Cybersecurity experts outline challenges associated with FirstNet, other public-safety communications
Designing and implementing a secure network is challenging, but the task is made even more difficult by the fact that FirstNet’s security and authentication solutions need to be easy and quick for first responders to use.
“My view and operating philosophy is that the best security is as invisible to the user as possible and requires minimal interaction on their part—it just works,” Zimmerman said, noting that technologies such as biometrics, pattern recognition and voice recognition could be leveraged in a potential solution.
Kassa said that this is one area where it is important that the larger public-safety community understands the FirstNet offering and adopts policies that integrates its cybersecurity protocols.
“At the end of the day, a public-safety agency can add security layers on top of what FirstNet does; that’s where it really comes down to policy,” Kassa said. “We may be able to provide some of the things that Glenn mentioned—biometrics and things like this—but if your agency policy says, ‘We don’t trust biometrics, and I have to use a 15-character, upper-case, lower-case password,’ and a police officer has to type that in, something has gone horribly wrong.
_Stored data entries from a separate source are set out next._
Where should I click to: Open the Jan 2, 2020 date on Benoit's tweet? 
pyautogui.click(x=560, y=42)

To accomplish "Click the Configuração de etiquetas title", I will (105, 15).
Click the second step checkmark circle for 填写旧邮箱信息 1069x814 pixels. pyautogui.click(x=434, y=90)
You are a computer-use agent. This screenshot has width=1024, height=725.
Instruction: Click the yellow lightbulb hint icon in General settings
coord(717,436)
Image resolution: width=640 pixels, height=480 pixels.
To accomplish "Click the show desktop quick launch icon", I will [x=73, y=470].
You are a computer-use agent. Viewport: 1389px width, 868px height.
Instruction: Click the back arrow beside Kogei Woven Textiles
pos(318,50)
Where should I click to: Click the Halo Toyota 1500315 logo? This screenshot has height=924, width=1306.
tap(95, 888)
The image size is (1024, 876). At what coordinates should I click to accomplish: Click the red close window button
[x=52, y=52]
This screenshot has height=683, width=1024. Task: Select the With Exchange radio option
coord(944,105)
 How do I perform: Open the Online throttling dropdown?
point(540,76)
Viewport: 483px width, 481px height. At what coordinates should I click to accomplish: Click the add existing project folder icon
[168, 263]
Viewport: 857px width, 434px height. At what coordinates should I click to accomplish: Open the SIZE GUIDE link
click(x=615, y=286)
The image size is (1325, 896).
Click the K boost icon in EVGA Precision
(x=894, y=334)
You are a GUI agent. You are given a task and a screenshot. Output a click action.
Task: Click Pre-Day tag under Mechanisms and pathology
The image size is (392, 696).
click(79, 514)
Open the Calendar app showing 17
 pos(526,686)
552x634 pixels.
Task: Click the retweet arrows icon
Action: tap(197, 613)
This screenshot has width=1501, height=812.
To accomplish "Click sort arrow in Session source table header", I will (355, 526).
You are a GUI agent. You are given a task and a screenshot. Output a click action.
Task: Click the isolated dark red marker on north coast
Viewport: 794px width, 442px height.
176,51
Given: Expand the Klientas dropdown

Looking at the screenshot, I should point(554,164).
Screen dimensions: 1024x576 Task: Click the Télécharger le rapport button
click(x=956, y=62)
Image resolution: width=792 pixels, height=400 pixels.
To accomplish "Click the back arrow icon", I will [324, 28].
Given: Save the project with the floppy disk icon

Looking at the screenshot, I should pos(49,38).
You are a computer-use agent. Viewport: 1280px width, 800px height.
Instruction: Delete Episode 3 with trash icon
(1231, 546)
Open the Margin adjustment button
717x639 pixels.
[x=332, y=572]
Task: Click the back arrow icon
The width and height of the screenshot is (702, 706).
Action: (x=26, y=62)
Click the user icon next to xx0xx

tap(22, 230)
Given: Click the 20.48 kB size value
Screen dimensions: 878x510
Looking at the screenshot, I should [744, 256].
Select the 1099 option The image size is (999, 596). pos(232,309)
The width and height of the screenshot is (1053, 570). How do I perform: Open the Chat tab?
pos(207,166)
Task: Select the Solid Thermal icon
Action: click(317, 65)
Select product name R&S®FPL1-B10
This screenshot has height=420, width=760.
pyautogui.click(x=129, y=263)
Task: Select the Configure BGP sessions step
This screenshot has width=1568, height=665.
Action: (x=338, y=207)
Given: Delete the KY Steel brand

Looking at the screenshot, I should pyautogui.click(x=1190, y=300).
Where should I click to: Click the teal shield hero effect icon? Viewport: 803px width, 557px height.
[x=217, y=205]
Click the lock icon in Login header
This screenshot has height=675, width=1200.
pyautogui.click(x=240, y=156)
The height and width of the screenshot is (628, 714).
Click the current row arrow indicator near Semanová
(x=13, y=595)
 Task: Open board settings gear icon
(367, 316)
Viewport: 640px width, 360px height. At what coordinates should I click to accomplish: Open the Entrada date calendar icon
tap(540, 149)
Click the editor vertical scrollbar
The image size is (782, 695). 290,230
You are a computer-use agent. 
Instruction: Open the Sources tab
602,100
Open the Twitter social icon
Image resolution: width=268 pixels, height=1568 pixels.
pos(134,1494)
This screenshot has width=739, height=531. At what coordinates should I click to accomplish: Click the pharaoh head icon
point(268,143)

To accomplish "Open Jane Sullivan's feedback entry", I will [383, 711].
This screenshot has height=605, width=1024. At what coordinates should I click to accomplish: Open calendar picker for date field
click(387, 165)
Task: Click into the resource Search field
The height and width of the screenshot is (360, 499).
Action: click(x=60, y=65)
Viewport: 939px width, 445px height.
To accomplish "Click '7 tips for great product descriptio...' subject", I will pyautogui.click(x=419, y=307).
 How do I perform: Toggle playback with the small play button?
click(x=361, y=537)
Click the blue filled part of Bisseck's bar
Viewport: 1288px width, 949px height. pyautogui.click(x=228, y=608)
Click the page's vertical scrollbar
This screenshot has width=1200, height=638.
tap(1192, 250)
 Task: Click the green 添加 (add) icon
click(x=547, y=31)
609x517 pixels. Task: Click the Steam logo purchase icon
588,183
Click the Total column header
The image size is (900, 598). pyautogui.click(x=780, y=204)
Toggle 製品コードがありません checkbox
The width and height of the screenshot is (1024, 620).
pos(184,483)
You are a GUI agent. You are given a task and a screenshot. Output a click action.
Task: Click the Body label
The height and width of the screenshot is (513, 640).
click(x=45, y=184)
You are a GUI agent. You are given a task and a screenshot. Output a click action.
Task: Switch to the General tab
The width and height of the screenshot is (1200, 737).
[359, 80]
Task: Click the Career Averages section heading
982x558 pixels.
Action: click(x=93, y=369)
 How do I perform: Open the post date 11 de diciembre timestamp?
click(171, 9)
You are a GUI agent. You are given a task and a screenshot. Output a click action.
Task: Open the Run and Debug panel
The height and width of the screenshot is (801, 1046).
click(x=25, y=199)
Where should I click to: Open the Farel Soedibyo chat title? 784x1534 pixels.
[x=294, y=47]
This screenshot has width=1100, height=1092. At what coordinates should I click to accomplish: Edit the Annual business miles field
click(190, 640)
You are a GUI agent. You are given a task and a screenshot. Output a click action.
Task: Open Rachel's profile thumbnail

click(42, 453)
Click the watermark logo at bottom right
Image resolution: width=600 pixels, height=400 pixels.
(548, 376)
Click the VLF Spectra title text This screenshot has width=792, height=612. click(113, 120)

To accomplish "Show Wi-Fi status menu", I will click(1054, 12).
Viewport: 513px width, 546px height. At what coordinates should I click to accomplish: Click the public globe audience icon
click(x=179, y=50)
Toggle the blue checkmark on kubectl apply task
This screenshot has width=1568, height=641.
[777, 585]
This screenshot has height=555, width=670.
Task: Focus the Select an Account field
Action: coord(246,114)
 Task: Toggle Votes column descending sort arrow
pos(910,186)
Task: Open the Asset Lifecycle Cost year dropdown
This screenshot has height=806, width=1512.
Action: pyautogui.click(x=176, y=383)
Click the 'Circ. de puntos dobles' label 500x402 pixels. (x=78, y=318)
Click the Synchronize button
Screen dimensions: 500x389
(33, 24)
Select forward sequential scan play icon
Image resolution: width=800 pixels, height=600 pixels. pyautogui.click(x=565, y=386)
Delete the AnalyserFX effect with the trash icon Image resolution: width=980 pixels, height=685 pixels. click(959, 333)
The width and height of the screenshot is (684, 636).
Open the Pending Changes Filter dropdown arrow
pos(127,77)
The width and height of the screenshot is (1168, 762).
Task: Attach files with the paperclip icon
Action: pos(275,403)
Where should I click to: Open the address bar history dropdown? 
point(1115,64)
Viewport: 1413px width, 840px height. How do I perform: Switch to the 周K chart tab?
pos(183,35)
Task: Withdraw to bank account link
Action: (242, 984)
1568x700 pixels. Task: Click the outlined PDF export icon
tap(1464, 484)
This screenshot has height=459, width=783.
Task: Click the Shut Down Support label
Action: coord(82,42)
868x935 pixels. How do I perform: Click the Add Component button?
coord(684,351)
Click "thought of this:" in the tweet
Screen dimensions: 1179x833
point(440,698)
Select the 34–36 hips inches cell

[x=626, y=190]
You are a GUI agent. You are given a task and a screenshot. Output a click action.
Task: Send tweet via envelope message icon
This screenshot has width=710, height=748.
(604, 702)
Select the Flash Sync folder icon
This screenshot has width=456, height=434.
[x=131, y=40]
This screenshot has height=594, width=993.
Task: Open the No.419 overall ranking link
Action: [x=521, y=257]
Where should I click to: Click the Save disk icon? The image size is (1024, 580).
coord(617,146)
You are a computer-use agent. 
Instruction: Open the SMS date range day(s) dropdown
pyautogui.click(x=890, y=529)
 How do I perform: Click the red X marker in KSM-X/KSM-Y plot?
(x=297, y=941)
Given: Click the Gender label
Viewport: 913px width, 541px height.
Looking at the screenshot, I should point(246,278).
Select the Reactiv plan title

“Security has now potentially interfered with (1) his ability to do his job, and (2) his very life safety. You have to consider—if you are a public-safety agency that is going to be coming onto FirstNet, to really look at what we’re going to offer within the FirstNet network and see if that’s going to meet your security policy. If it doesn’t, maybe look at your security policy to ensure that the two things mesh … The whole concept is that first responders need to be able to do their job, and cybersecurity should not prevent them from doing that. But it does need to protect them.”
Zimmerman said that FirstNet plans to vet equipment on its network that could provide the greatest potential security risks. But new technologies that provide communications interfaces to the public could be more problematic, particularly sensors and other devices associated with the Internet of Things (IoT), he said.
“Security is to the Internet of Things as shame is to a politician—neither have any; there are just blatantly stupid things that happen,” Zimmerman said, citing the example of an LED light bulb from an unnamed manufacturer that connects to the Internet. “It has no lockdown whatsoever and provides a wonderful direct gateway to your internal Wi-Fi network at home.”